Great. Thank you guys very much.

speaker
Inova

Yep. Thanks, John.

speaker
Operator

This can, oh, I'm sorry, we have a question from John Rowan of Jannie. Please go ahead.

speaker
John Rowan

Hey, guys. Steve, can you maybe give us an idea? I know you said 1Q, you know, the gross profit margin could be, you know, as high as 70%. Just give us maybe an idea of how fast, I mean, we work down to that mid-50 range. I know you left it kind of open, but it makes a very big difference in the numbers whether or not we get there. you know, if we're looking at that as a realistic pin for the back half of the year, or if, you know, that's really an optimistic goal for 2022.

speaker
Steve Cunningham

Thanks for the question, John. So I think beyond sort of Q1, it really will depend on, as we've said, you know, how quickly the economy recovers and demand and origination sort of get back to that pre-COVID level. So, just trying to give you some sense that when you start to see that growth return, it's not going to happen overnight. It's going to take several quarters even when you do get back to some level of growth that looks familiar. And that's why we're not providing very specific guidance beyond some line items for Q1. But hopefully that helps you sort of understand as you start to see that it will start to line up towards that longer-term 50 to 60 that we got it to.

speaker
John Rowan

Okay. And then as far as the cost interviews, that's – Can I just – I'm sorry, yeah.

speaker
Inova

Yeah, John, just let me add one thing to that. Just in terms of, you know, while we don't know the timing because we don't know the pace of the recovery, It could be. It is possibly realistic for the back half of the year. If you get a quarter of two of the kind of growth we saw in Q4, you know, kind of 30-ish percent sequential growth, you know, upper 20s to low 30% new customer mix, it can get back to that, you know, kind of mid-50s margin pretty quickly.

speaker
John Rowan

Okay.
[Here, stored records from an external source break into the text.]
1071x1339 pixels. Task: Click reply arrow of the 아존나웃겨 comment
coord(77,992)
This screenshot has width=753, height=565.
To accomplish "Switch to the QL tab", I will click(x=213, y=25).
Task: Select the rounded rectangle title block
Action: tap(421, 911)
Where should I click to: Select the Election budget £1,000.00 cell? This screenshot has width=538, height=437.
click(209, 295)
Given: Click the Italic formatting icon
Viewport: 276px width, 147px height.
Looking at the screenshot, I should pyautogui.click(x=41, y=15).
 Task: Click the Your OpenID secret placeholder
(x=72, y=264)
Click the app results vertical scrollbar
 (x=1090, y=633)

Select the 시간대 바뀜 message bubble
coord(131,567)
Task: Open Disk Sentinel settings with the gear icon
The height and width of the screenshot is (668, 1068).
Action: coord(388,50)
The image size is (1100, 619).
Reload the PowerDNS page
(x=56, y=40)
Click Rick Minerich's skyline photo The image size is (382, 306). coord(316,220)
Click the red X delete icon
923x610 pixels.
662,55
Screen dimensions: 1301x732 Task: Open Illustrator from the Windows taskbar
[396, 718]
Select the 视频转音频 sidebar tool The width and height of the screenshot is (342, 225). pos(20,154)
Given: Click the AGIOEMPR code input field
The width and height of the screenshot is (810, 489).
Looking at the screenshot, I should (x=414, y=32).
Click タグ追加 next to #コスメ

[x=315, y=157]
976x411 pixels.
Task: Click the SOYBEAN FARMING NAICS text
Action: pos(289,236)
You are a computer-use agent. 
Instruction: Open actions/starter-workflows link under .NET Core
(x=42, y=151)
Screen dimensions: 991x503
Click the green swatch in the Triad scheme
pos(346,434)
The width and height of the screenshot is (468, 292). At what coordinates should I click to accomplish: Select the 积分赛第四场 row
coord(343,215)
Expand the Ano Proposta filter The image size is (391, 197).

And then the... You know, the cost synergies that you're referencing, are we going to see most of that coming out of the G&A line? Because it sounds like the other lines are going to stay kind of at the 4Q run rate.

speaker
Steve Cunningham

Yeah, well, most of our fixed costs, John, are in G&A. If you'll remember, operations and technology, roughly 70% of that is variable. So the answer is yes, you should see most of that come out of the G&A and some of the smaller components of ONT.

speaker
John Rowan

Okay, thank you very much.

speaker
Inova

Thanks, John.

speaker
Operator

This concludes our question and answer session. I would like to turn the conference back over to David Fisher for closing remarks.

speaker
Inova

Great. Thank you, operator, and thanks, everyone, for joining our call this quarter. We appreciate your time and appreciate your questions and look forward to catching up again next quarter. Have a good evening.

speaker
Operator

The conference is now concluded. Thank you for attending today's presentation. You may now disconnect.